Des pratiques plus visibles s’emploient occasionnellement (coups, strangulations, menaces, simulacres d’exécutions…), mais caractérisent plutôt des dérapages qui conduisent à des enquêtes et des sanctions officielles. En général, la torture se pratique en catimini (un peu comme la corruption), et les cas de pays qui formalisent et codifient officiellement les techniques autorisées dans la pratique de la torture sont très rares dans l’Histoire récente: le Troisième Reich avec la verschaerfte Vernehmung (« interrogatoire poussé »), le Royaume-Uni avec le Third degree (« troisième degré »), et les Etats-Unis avec l’enhanced interrogation (« interrogatoire poussé » également). Le gouvernement Bush a ainsi autorisé le waterboarding à partir de 2002, ce qui a fait scandale deux ans plus tard et a conduit à son abandon après avoir été pratiqué intensément sur trois prisonniers à Guantanamo. Les techniques à base d’eau, comme le supplice de la baignoire ou le waterboarding, semblent ainsi avoir rejoint la cohorte des « tortures reconnues comme telles », ce qui pourrait les rendre plus difficiles à pratiquer à l’avenir dans des démocraties.

### Matériel fourni
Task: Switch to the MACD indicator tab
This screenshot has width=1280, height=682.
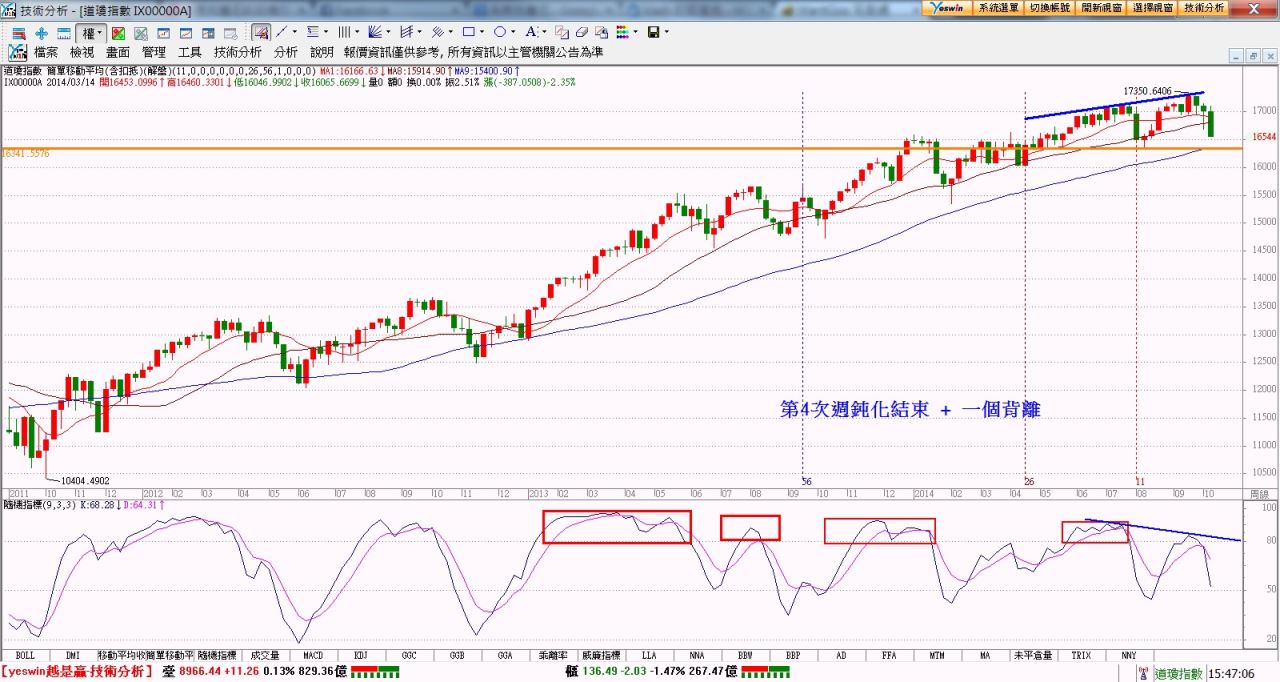Action: [312, 655]
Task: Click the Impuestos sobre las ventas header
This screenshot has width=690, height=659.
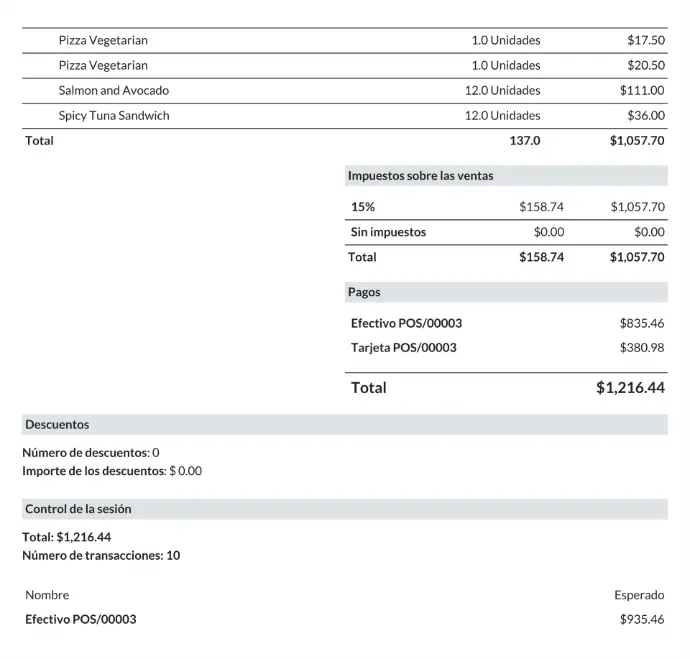Action: [420, 176]
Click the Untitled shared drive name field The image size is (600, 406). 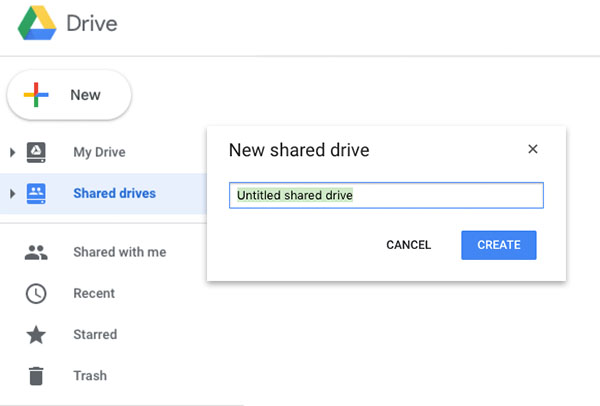click(x=386, y=196)
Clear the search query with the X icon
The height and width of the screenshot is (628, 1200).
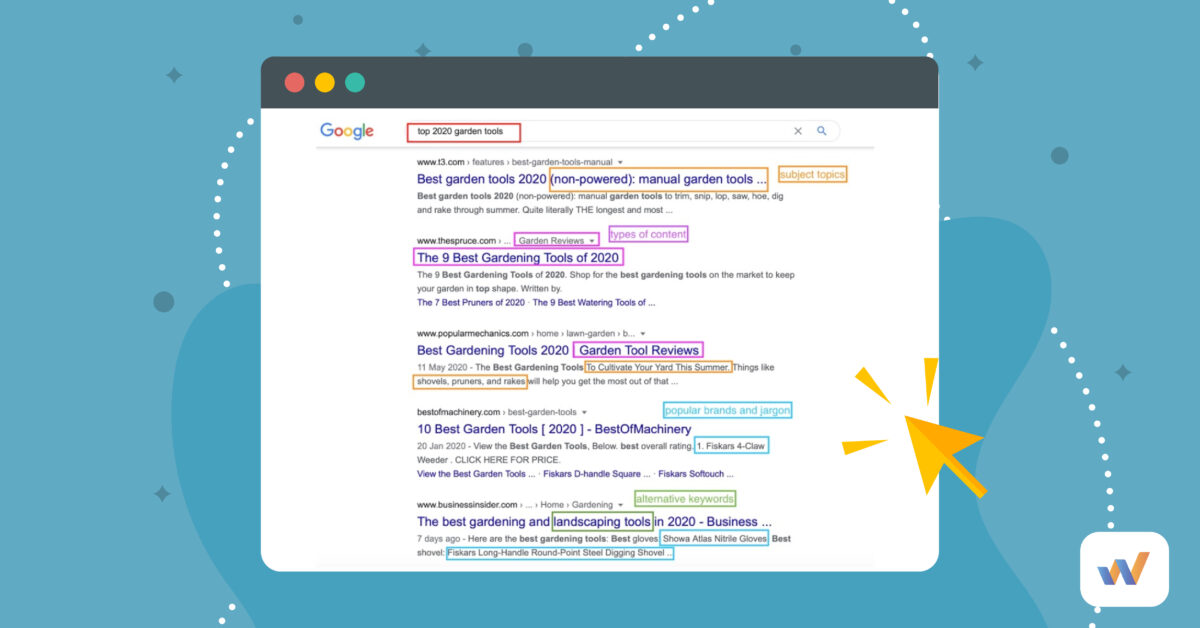tap(798, 131)
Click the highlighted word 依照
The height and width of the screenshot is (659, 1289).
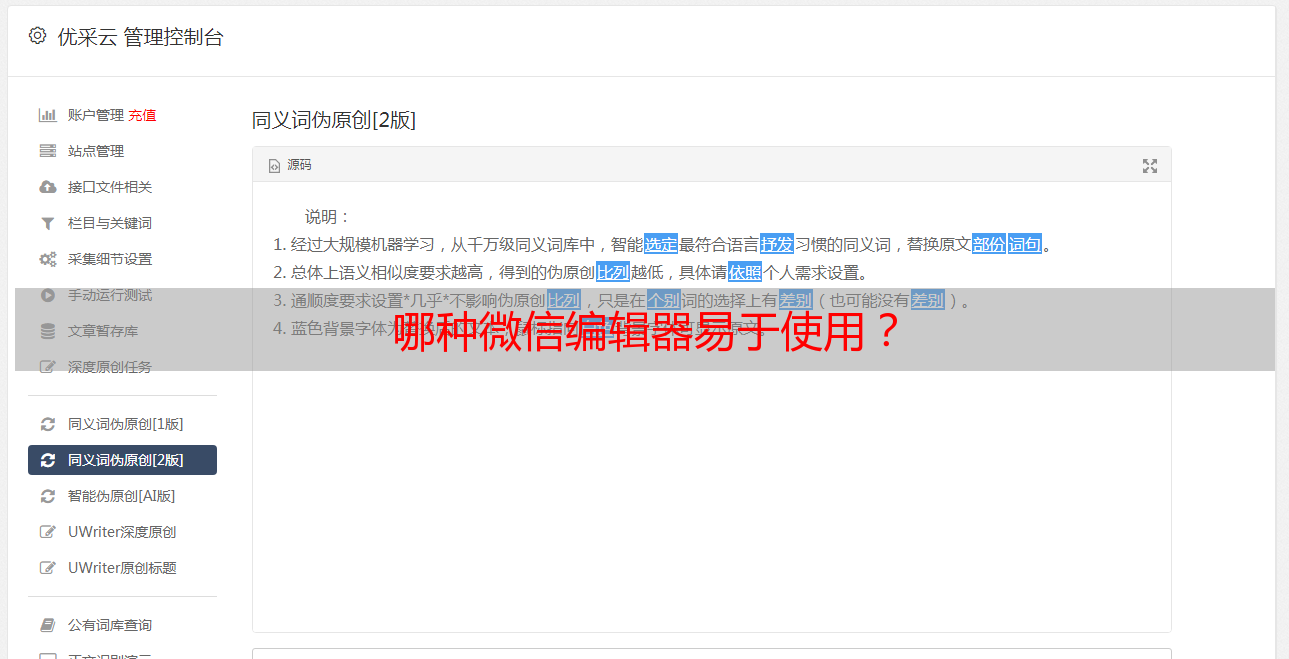(x=745, y=272)
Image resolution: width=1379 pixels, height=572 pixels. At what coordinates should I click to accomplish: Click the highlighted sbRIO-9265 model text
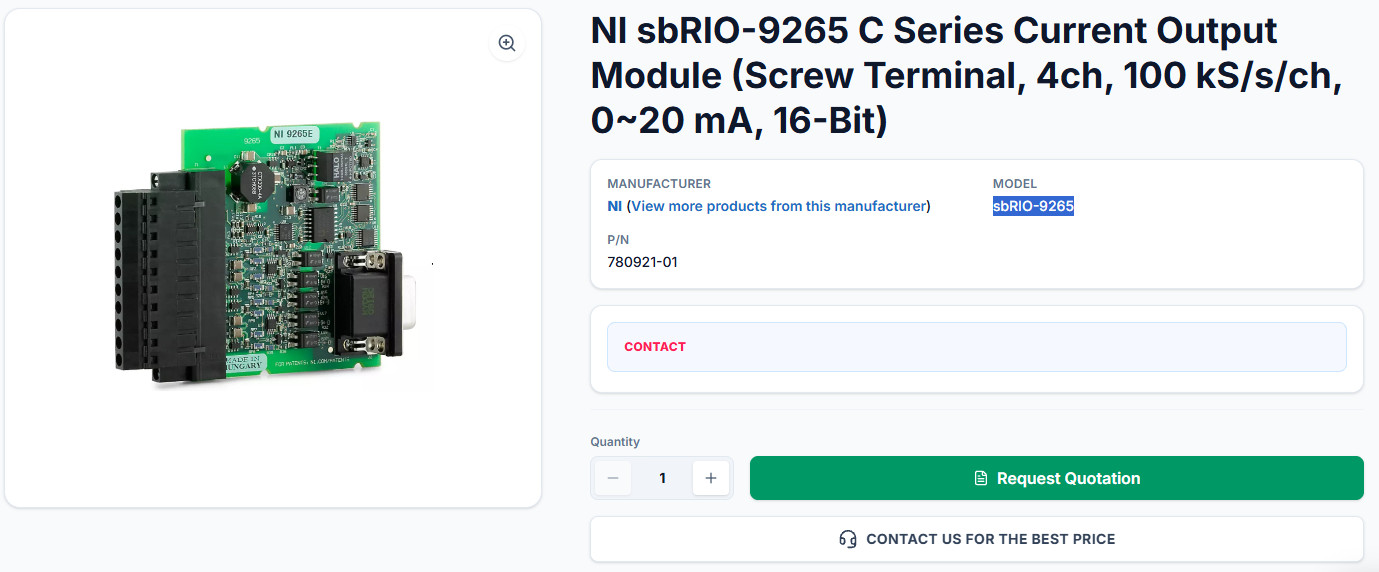1033,206
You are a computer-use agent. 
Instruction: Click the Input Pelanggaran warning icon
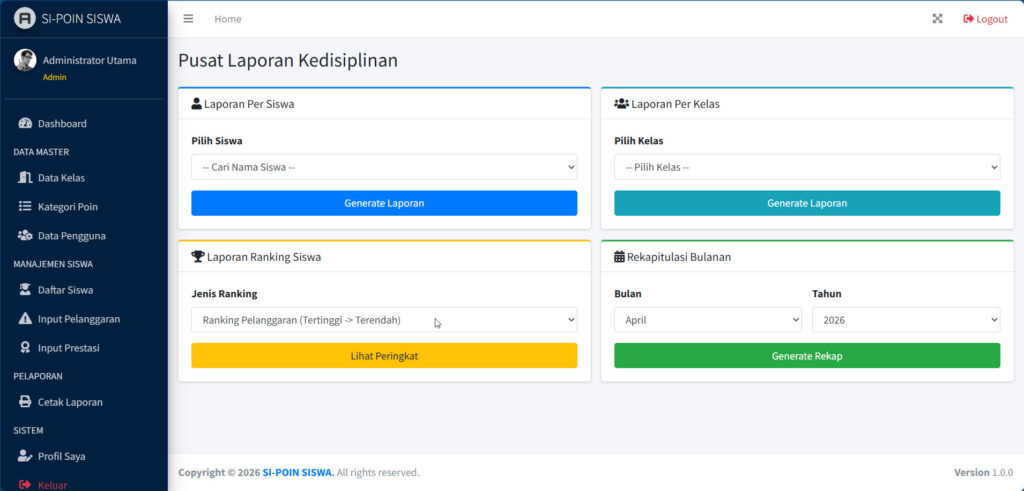26,319
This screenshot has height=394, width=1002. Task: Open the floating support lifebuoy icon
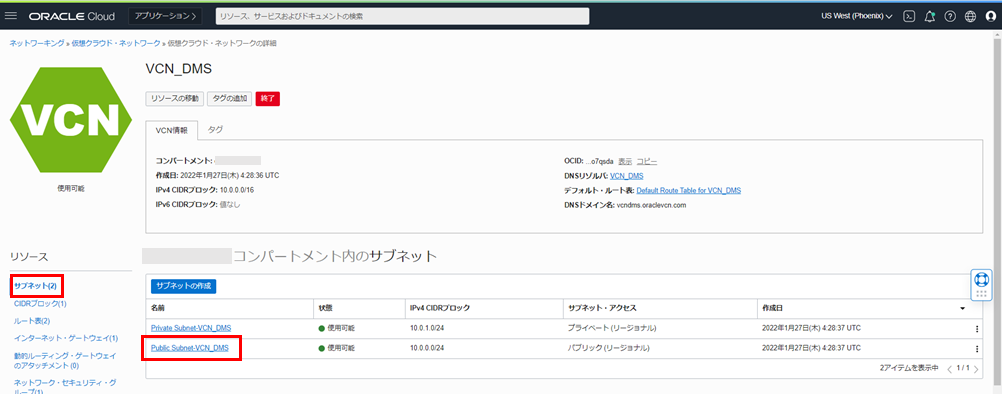coord(981,279)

### Objectif 1
D'après l'extrait sur la torture, depuis quelle année le gouvernement Bush autorisait-il le waterboarding ?
### Objectif 2
Poursuivez l'extrait sur la torture après sa dernière phrase.

### Réponse 1
Depuis 2002.

### Réponse 2
Pratique insidieuse par nature, la torture se propage et s’enracine, comme la corruption, par des complicités et des encouragements discrets plutôt que par des ordres.  Un bon exemple est l’annotation de Rumsfeld du document qui autorise les positions pénibles par « je me tiens debout entre 8 et 10 heures par jours. Pourquoi la station debout [des prisonniers] est-elle limitée à quatre heures ? »

Pour s’en prémunir, il est donc important de dépasser l’idée qu’il y aurait une différence qualitative claire entre le traitement normal des prisonniers et la torture, ou que l’on reconnaîtrait forcément la torture pour ce qu’elle est. L’idée que la torture soit pratiquée dans nos démocraties libérales occidentales peut surprendre et choquer au premier abord ; mais le contraire demanderait qu’un minimum de compétence et de respect des prisonniers soit totalement garanti partout et en tout temps, sans aucun dérapage. ll est possible d’obtenir cette qualité de service dans les forces de l’ordre, mais il est nécessaire pour cela de viser les pratiques à éradiquer, sans tabou. Rêver ses forces immunisées contre la tentation de la torture rend plus difficile le repérage des incidents significatifs, alors que même la police de  Genève est concernée. Restent à adopter des positions claires sur l’incitation et la complicité  (notamment dans le cadre d’extraditions vers des pays pratiquant notoirement la torture),  ainsi que sur les poursuites pénales, y compris à l’égard d’éventuels commanditaires politiques.

2 réflexions au sujet de « Torture et démocratie (1): une pratique insidieuse »

  1. Au sujet de la torture par maintien d’une position pénible, on pourra par exemple évoquer celle pratiquée par les nord-vietnamiens sur les prisonniers américains, notamment les aviateurs : ligotage des bras dans le dos, jusqu’à ce que les omoplates se touchent, avec éventuellement levage par la corde. À la douleur de la position s’ajoute le blocage de la circulation sanguine et la difficulté de la respiration.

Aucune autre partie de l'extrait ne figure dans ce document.